SHORT PROBLEM: Count the lines in the rows below that contain the word "Store". Give only the number.

DATASET EXTRACT:

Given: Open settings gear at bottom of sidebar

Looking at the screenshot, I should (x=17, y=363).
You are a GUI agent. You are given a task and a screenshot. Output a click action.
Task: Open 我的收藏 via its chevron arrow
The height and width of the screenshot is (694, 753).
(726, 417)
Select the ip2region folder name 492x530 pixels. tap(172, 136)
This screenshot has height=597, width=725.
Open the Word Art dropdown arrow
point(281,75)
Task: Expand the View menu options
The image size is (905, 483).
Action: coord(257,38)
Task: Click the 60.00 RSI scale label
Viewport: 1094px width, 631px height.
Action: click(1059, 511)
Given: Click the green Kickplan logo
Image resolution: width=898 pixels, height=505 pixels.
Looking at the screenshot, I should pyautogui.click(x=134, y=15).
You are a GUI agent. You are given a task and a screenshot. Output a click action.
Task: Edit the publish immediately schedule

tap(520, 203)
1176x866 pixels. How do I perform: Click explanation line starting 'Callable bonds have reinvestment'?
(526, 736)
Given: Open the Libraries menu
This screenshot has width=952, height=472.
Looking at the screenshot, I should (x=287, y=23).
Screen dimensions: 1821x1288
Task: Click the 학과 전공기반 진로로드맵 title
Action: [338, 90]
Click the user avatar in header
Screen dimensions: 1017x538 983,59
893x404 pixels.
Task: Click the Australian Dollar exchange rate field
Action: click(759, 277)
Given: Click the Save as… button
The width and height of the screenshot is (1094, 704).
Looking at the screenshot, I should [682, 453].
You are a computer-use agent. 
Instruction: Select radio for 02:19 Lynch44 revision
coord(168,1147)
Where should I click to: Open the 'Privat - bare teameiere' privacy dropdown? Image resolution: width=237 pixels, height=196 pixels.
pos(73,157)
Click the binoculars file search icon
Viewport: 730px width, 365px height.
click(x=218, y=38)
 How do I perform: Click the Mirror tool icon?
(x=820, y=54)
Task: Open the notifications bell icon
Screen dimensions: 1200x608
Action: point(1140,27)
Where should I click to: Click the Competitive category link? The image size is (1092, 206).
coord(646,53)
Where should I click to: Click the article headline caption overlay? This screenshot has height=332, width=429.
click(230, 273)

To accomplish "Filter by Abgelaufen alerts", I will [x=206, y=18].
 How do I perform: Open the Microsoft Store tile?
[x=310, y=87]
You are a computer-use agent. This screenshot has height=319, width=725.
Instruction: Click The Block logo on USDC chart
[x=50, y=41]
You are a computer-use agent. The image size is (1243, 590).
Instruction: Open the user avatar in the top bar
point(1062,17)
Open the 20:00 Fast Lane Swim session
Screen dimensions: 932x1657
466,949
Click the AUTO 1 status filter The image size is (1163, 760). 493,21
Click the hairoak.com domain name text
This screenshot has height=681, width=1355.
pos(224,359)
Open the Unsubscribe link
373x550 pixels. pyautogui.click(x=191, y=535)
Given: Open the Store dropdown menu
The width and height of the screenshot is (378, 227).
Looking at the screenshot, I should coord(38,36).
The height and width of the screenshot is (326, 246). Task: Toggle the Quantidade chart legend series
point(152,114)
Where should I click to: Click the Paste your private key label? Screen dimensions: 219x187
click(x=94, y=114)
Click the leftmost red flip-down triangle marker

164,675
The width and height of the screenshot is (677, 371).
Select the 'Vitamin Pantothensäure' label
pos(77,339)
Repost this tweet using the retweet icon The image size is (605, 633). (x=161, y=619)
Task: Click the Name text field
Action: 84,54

SOLVED PROBLEM: 2